Provided records —
>>>>>

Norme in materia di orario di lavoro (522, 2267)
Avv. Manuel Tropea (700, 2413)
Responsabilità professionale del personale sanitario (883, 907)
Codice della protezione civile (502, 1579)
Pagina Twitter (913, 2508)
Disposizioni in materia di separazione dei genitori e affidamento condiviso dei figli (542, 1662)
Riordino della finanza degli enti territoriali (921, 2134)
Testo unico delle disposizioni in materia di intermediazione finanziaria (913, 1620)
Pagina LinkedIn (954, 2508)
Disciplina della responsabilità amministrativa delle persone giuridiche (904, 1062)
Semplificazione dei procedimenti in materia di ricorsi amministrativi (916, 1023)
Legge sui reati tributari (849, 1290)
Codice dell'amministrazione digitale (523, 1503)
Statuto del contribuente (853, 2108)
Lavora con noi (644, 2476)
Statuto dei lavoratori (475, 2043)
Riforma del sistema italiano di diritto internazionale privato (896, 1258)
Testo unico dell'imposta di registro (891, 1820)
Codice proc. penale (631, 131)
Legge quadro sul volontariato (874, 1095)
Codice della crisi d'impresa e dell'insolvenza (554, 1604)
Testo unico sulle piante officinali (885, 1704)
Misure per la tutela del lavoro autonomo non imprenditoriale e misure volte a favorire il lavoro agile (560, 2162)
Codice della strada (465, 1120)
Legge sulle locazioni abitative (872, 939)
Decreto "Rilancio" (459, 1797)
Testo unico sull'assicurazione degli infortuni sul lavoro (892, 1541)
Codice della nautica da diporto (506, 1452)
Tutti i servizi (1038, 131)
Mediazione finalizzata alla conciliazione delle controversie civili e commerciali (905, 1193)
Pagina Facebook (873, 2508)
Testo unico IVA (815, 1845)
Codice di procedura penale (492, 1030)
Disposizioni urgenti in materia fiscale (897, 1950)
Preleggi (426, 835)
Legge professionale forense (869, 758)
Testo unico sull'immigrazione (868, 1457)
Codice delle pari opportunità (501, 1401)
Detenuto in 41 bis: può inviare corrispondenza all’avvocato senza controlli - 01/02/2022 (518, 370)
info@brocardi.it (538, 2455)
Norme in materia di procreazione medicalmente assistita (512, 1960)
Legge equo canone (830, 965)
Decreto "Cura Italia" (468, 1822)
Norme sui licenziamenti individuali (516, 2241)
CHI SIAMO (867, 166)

<<<<<

What to do —
Report the number of lines in the listing where the string "degli" appears, and nothing besides.

Result for this task —
2